Друг — самый лучший его друг, самый понимающий, он, конечно, не ревновал к нему там, стоял и, должно быть, шутил. Но, наверное, и недоумевал он, друг его Федя, о чем же могут они, знакомые только со вчерашнего дня, так вот долго стоять и говорить, говорить...

А он? Он стоит разговаривает с Надей и откровенно завидует своему другу, завидует им обоим, что они, и Федя и Надя, остаются тут, дома, среди этих вот — сейчас особенно таких кровных ему — курских полей и лесов, а он — один как есть, — уезжает отсюда, уезжает куда-то на далекую целину... и кто знает, кто знает, когда ему еще придется вернуться сюда и когда он опять увидит всех их: и его, лучшего своего друга, может даже единственного своего настоящего друга, и его подругу, такую вот славную, озорную, с «восточным» овалом лица и «восточными» черными глазами — Надю... И когда в «Сталинском» в числе других вариантов приходил им на ум и вариант катить назад к своим курским соловьям, грезилась ему, как самая желанная и близкая, и его встреча и с Федей и с Надей...

Хотя, конечно же, он понимал, что его очарование подругой своего друга — всего лишь кратковременная вспышка, и этому не должно и не нужно никакого продолжения. А уж о бегстве с целины... то вряд ли он сумел бы посмотреть своему другу прямо в глаза! Никогда не сумел бы он объяснить своему праведному и во всем правильному другу Феде, что это был бы самый лучший выход — удрать. Да и Федя, — он-то, Максим, знал своего друга, — хотя прямо и не упрекнул бы его, пощадил бы, но в глубине души не одобрил бы и никогда бы его не оправдал.

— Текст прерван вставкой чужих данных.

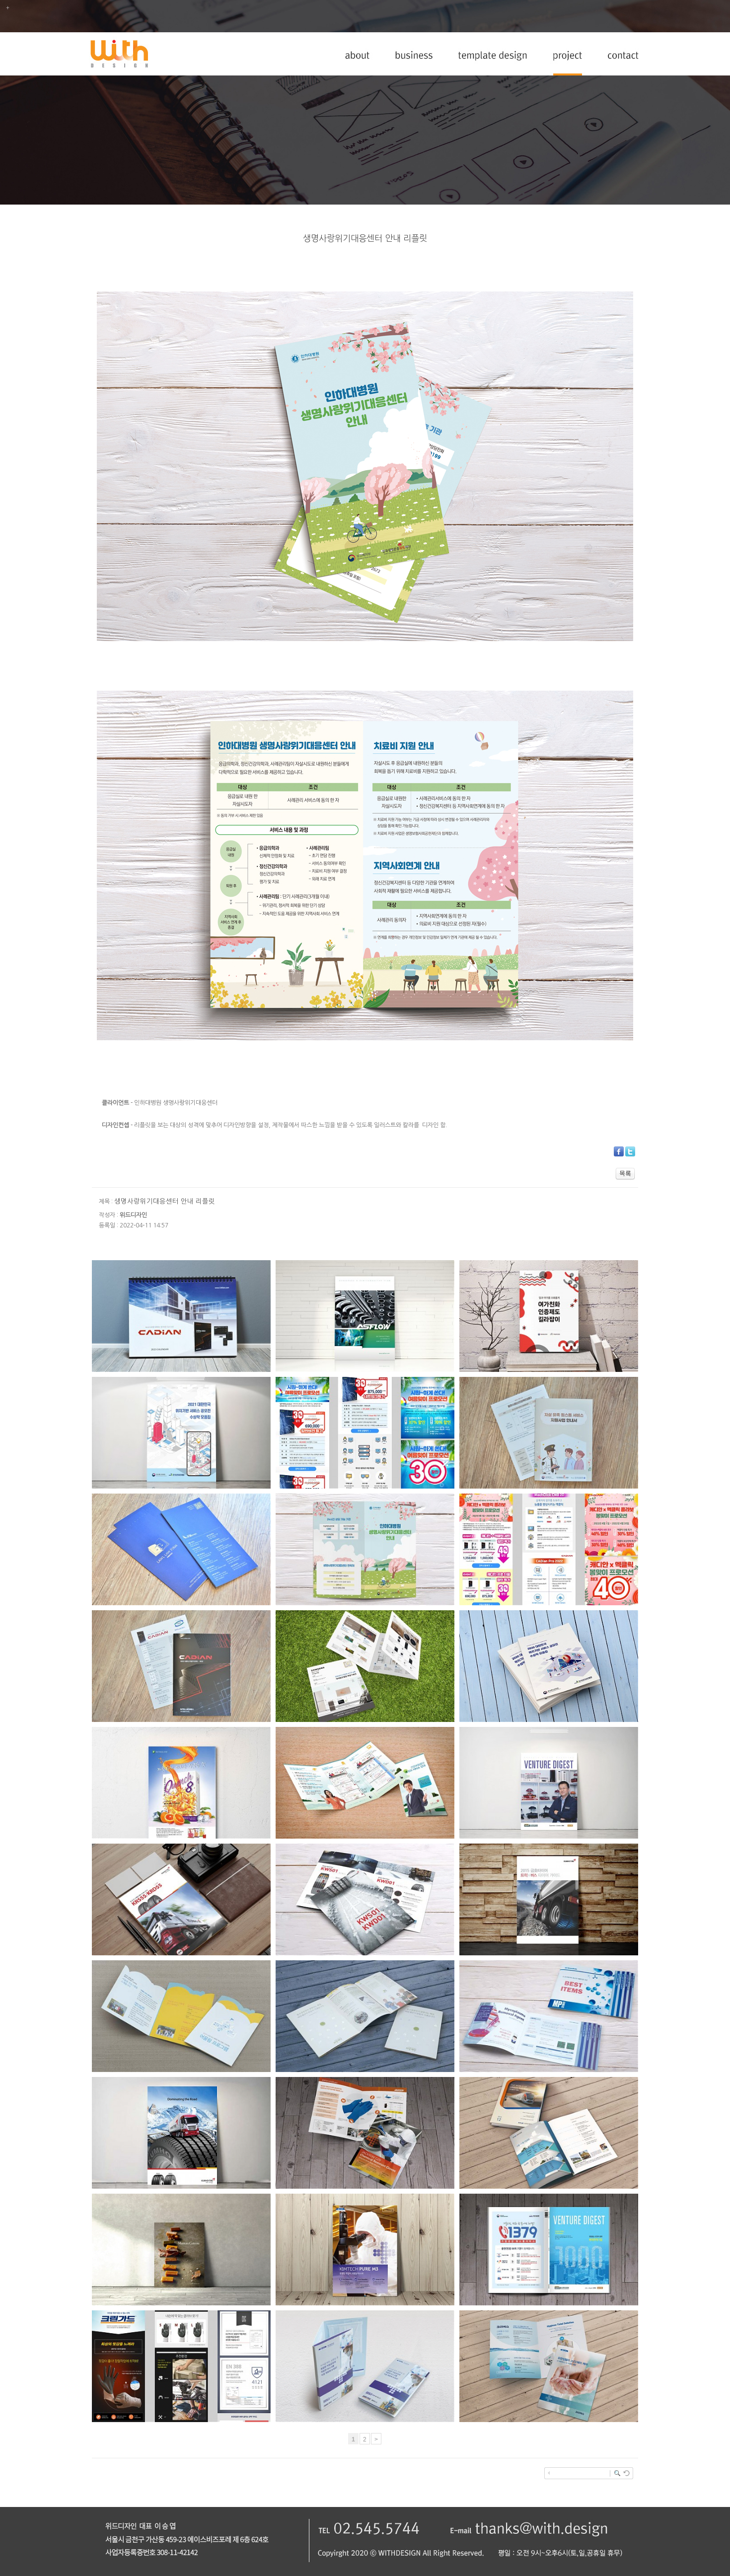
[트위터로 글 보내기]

...А еще у них — у Феди и Нади — было свое «дурашкинское» словечко — «чжик-у», невинное и веселое. Оно, наверное, совсем недавно попало им на язык, в какой-то хороший для обоих момент, обрело для них некий тайный смысл, впрочем вполне очевидный для всех, — оба переживали пору первой влюбленности друг в друга, и они одинаково оба злоупотребляли этим словечком, его звучанием, произносили его на разные лады по делу и не по делу, но у них-то получалось, что всегда по делу, так как они выражали одним этим словом многое-многое такое, чего, наверное, не осмелились бы или просто не сумели бы выразить другими словами: о чем-то речь, или просто игровой момент, или какая особая минута — и их взгляды друг на друга (более ровный, сдержанный — у Феди и быстрый, мгновенный, вызывающий — у Нади) и — это вот странное, ничего не значащее для других, но только не для них! — это вот «чжик-у»... Короче, это было  и х  слово, и попытка всех «третьих» и прочих включиться в их игру просто была б неуместной...

Дождь мелко сыпал по мокрому брезенту, свет фар высвечивал его толщу в черноте ночи, не поспевая работали «дворники», запахи бензина уступали место свежести. Он все это видел и ощущал, бессознательно отмечал, зачем-то запоминал... а сам был одновременно и тут, в машине, и днем назад в «Сталинском», и в Кустанае — доказывал свою правоту товарищу из областного управления совхозов, и дома на родине, в Курске — сначала в фотографии, а потом дома в деревне, у их соснового амбара на зеленой майской траве, и он много танцевал с Надей, а потом, вечером, они все вместе долго сидели на Федином выгоне над горой... — как хорошо и как совсем недавно, всего пять дней назад, это было!..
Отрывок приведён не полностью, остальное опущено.